__Assignment 1__: In the EURACTIV interview with Nathalie Moll, why does she say stakeholders should begin by talking about the outcome everybody shares? Answer in one to three sentences.
__Assignment 2__: According to the EURACTIV interview with Nathalie Moll, who organised the "Life at what cost? – hard choices in healthcare" panel discussion?
__Assignment 3__: Pick up the EURACTIV interview with Nathalie Moll and continue it after its last sentence.

This article is part of our special report How can we create sustainable healthcare systems?.
An outcomes-based approach for incentives in the pharmaceutical sector would help optimise the entire healthcare systems, Nathalie Moll told EURACTIV.com in an interview.
Nathalie Moll is the director general of the European Federation of Pharmaceutical Industries and Associations (EFPIA).
She spoke to EURACTIV’s Sarantis Michalopoulos on the sidelines of the “Life at what cost? – hard choices in healthcare” panel discussion organised by Friends of Europe together with Celgene and EFPIA.
Many speakers today talked about the need for all relevant stakeholders in healthcare to come closer and coordinate. What is the best way to achieve that?
To start the conversation around the desired outcome that everybody shares. So rather than saying as an industry our objective is the following, the hospital matters are these ones etc, we need to seek the best outcome, meaning the best possible solution for patients. A solution that is sustainable also for the future generations with the least possible cost.

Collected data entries
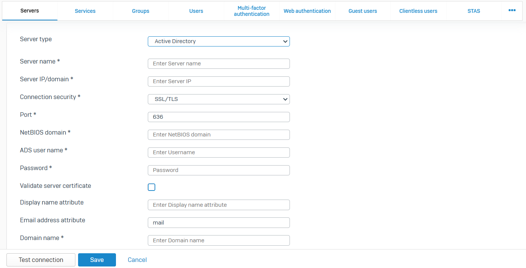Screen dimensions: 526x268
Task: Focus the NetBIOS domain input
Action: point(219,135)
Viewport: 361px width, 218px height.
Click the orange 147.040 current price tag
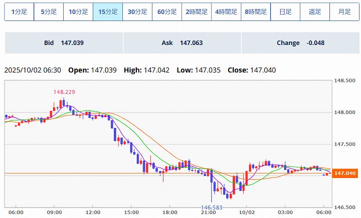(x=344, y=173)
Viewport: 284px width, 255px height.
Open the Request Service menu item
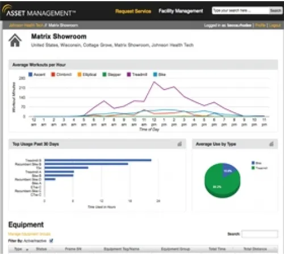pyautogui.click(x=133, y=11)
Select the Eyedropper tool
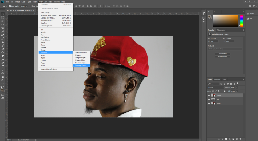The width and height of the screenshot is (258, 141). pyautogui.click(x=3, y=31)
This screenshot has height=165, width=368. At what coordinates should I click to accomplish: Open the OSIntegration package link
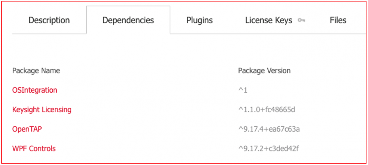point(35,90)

__Your response 1__: Instead of each party stating its own objectives, stakeholders need to seek the best outcome, meaning the best possible solution for patients. That solution should also be sustainable for future generations at the least possible cost.

__Your response 2__: Friends of Europe, together with Celgene and EFPIA.

__Your response 3__:
That’s the shared objective. And around that, we need to see what is the treatment we need to deliver, when, who needs to deliver and how, what is the waste.
Moreover, what are the incentives that are being given to every different piece of the healthcare system, are they the right ones or we are incentivising interventions instead of outcomes?
If we have very clear the end point, then we can have a conversation around optimising the healthcare delivery and sustainability for the future.
You insist on an outcomes-based approach, but are you sure EU member states can be convinced to turn to this model?
Some member states are already doing it really successfully. In Italy, for instance, they have adopted an outcomes-based approach on oncology for years; they have registries, they get data and they incentivise success in treatment in oncology. They don’t incentivise non-success.
Other countries are using it for individual indications or individual companies are proposing it, so it’s happening already. In the US, I know there is one, which is quite revolutionary, where the whole system is incentivised for the care of the patients- the hospital treatment, every carer in between- have to get it right to get reimbursed and therefore everybody has to do the best possible. This will lead to the optimisation of the whole system.
The good news is that there are already examples out there that are successful and sustainable. We just need to make it more of a general practice.
Considering that the EU public healthcare systems are already under huge pressure, what’s the fine line between sustainable innovation in the pharmaceutical sector and drugs affordability?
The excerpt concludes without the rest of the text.